> WORK TO COMPLETE
Reproduce the entries shown below only from the line with "This screenshot has height=1076, width=1120." down to the line with "This screenshot has height=477, width=1568.", keeping both end lines and copying each one exactly.

> PROVIDED DATA
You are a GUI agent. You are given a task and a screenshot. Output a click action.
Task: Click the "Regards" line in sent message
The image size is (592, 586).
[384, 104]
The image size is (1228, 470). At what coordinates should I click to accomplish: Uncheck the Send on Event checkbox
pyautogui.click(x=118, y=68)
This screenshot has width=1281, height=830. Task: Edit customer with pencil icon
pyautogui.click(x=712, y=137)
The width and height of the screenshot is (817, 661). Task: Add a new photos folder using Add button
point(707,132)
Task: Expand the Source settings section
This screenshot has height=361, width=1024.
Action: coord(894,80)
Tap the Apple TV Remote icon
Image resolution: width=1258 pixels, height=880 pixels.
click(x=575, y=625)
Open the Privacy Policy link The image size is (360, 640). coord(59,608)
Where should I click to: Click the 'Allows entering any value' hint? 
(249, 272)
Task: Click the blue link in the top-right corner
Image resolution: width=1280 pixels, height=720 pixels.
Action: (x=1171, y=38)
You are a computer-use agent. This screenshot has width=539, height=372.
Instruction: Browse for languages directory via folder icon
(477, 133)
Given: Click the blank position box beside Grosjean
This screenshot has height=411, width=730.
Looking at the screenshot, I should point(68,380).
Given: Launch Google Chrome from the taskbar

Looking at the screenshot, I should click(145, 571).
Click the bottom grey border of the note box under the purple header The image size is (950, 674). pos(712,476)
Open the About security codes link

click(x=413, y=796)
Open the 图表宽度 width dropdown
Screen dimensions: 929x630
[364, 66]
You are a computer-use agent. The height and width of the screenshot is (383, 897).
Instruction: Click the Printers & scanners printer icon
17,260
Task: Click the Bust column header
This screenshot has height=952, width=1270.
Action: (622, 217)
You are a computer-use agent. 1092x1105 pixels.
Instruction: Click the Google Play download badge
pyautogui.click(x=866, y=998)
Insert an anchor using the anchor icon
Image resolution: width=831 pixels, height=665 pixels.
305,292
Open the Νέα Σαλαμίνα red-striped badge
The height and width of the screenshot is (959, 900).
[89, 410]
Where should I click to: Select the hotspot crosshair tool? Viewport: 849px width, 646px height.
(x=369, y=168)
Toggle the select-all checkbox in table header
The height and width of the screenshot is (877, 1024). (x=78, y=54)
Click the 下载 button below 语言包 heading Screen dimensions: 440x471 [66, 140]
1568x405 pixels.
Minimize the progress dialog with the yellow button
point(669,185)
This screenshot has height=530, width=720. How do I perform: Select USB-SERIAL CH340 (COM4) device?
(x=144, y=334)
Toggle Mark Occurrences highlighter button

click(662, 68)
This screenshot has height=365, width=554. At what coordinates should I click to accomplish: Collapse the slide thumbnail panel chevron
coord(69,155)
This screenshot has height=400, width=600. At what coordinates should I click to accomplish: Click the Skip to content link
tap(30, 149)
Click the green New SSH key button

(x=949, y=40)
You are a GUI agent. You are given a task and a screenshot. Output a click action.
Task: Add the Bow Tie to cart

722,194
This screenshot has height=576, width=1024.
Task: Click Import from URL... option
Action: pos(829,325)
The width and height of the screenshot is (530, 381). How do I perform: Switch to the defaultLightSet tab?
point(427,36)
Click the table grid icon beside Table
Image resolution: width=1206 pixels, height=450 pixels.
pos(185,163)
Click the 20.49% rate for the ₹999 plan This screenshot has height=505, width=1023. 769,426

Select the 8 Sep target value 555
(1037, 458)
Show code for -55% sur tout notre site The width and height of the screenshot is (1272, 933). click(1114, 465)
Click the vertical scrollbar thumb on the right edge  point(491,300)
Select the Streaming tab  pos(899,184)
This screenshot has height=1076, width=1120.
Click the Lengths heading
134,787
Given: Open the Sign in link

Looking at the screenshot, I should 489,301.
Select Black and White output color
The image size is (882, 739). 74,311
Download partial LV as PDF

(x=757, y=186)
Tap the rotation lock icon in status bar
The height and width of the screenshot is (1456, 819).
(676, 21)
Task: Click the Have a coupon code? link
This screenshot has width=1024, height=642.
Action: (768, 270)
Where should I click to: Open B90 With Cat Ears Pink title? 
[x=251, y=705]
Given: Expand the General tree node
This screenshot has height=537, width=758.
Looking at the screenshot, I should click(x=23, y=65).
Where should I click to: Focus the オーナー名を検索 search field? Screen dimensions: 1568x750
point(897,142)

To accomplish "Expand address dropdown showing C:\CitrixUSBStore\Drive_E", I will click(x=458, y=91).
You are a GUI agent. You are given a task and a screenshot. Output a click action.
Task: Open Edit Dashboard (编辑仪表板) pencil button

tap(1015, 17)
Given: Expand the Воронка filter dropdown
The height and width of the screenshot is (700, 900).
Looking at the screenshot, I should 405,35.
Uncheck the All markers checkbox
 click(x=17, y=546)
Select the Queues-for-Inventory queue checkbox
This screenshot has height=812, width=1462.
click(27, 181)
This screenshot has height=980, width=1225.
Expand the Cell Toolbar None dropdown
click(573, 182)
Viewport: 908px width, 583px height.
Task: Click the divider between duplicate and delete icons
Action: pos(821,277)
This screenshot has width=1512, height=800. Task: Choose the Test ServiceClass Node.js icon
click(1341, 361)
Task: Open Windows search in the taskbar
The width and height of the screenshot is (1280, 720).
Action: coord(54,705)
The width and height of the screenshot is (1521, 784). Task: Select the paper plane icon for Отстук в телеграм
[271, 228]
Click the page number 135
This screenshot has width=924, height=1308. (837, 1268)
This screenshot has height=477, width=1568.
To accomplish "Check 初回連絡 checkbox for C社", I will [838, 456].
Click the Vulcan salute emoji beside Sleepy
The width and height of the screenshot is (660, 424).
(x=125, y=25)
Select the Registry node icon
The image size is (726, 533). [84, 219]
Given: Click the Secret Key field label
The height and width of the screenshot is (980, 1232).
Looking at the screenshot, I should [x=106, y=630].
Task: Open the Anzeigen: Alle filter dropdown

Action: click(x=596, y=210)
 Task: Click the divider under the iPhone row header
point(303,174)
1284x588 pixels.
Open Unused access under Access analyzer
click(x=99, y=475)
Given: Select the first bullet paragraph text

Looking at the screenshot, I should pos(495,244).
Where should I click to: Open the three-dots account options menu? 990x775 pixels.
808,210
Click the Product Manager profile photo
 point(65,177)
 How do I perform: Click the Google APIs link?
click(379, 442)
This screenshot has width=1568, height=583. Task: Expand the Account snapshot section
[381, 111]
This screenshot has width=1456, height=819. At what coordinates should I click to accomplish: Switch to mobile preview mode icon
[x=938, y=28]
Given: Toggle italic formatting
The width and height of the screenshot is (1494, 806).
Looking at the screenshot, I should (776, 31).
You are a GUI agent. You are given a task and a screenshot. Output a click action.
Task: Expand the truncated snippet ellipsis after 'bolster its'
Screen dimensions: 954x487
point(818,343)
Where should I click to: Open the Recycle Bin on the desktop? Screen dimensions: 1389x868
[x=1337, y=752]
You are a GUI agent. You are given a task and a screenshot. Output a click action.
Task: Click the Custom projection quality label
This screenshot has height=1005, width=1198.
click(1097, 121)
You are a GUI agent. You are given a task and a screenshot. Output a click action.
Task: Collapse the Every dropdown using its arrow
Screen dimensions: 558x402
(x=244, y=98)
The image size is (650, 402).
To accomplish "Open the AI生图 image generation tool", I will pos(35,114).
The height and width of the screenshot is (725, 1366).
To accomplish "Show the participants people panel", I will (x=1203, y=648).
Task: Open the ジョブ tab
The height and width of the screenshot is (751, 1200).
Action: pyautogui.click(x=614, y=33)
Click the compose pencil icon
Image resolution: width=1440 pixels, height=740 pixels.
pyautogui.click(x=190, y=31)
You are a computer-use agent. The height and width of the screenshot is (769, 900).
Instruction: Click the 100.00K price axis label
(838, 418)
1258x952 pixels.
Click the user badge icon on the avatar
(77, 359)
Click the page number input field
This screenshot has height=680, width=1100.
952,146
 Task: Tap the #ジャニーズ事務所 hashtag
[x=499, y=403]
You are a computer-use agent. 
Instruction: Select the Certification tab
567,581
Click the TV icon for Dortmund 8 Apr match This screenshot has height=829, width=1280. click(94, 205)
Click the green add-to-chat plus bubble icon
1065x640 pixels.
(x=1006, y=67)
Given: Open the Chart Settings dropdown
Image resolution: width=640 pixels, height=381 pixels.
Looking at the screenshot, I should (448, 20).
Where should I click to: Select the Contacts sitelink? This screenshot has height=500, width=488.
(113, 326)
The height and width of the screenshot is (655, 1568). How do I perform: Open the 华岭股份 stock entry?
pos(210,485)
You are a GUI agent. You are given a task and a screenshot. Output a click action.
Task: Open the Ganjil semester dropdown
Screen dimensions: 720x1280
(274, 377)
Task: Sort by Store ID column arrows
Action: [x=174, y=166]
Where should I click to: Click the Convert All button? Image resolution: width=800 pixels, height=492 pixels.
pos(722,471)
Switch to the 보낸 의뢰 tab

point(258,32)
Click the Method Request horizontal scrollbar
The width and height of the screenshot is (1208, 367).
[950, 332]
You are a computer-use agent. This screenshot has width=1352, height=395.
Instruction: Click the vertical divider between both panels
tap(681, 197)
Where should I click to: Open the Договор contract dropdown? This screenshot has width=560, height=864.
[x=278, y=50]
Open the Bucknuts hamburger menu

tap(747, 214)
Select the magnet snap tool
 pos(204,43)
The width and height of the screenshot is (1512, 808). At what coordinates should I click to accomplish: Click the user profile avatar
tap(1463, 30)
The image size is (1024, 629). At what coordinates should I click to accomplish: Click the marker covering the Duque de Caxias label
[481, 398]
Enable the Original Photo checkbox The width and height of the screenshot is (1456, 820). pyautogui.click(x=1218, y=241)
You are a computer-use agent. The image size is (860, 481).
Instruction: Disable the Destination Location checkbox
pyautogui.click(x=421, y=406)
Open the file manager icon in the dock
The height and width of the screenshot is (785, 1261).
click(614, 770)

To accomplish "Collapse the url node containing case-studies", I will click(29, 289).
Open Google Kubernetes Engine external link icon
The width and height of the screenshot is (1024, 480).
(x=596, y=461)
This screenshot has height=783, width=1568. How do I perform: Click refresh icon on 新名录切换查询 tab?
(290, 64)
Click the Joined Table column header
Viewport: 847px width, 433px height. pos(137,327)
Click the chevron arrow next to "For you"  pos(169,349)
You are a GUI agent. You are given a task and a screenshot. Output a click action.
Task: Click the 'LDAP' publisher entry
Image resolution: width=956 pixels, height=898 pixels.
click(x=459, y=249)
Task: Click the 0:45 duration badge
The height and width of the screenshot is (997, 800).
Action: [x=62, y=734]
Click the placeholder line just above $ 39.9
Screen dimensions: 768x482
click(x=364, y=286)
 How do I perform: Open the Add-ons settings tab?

> TASK SOLUTION
This screenshot has height=1076, width=1120.
Click the Lengths heading
134,787
Given: Open the Sign in link

Looking at the screenshot, I should 489,301.
Select Black and White output color
The image size is (882, 739). 74,311
Download partial LV as PDF

(x=757, y=186)
Tap the rotation lock icon in status bar
The height and width of the screenshot is (1456, 819).
(676, 21)
Task: Click the Have a coupon code? link
This screenshot has width=1024, height=642.
Action: (768, 270)
Where should I click to: Open B90 With Cat Ears Pink title? 
[x=251, y=705]
Given: Expand the General tree node
This screenshot has height=537, width=758.
Looking at the screenshot, I should click(x=23, y=65).
Where should I click to: Focus the オーナー名を検索 search field? Screen dimensions: 1568x750
point(897,142)

To accomplish "Expand address dropdown showing C:\CitrixUSBStore\Drive_E", I will click(x=458, y=91).
You are a GUI agent. You are given a task and a screenshot. Output a click action.
Task: Open Edit Dashboard (编辑仪表板) pencil button

tap(1015, 17)
Given: Expand the Воронка filter dropdown
The height and width of the screenshot is (700, 900).
Looking at the screenshot, I should 405,35.
Uncheck the All markers checkbox
 click(x=17, y=546)
Select the Queues-for-Inventory queue checkbox
This screenshot has height=812, width=1462.
click(27, 181)
This screenshot has height=980, width=1225.
Expand the Cell Toolbar None dropdown
click(573, 182)
Viewport: 908px width, 583px height.
Task: Click the divider between duplicate and delete icons
Action: pos(821,277)
This screenshot has width=1512, height=800. Task: Choose the Test ServiceClass Node.js icon
click(1341, 361)
Task: Open Windows search in the taskbar
The width and height of the screenshot is (1280, 720).
Action: coord(54,705)
The width and height of the screenshot is (1521, 784). Task: Select the paper plane icon for Отстук в телеграм
[271, 228]
Click the page number 135
This screenshot has width=924, height=1308. (837, 1268)
This screenshot has height=477, width=1568.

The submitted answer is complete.